> _Work to complete_:
Output only the stretch of the listing that starts at the line containing "Viewport: 917px width, 515px height." and ends at the line containing "Expand the viewport", reproduced exactly with both ends.

> _Provided material_:
"""

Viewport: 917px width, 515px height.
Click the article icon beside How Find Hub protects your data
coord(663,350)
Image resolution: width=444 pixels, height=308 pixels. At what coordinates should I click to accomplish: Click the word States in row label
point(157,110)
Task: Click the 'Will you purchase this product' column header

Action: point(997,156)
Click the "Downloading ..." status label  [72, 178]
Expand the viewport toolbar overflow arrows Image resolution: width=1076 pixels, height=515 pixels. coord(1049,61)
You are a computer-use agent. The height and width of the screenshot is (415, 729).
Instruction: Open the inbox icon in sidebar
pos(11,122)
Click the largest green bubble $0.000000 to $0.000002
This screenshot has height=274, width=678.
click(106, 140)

"""
"""

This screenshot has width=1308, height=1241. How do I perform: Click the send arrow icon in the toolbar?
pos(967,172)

"""

> _Response area_:
Viewport: 917px width, 515px height.
Click the article icon beside How Find Hub protects your data
coord(663,350)
Image resolution: width=444 pixels, height=308 pixels. At what coordinates should I click to accomplish: Click the word States in row label
point(157,110)
Task: Click the 'Will you purchase this product' column header

Action: point(997,156)
Click the "Downloading ..." status label  [72, 178]
Expand the viewport toolbar overflow arrows Image resolution: width=1076 pixels, height=515 pixels. coord(1049,61)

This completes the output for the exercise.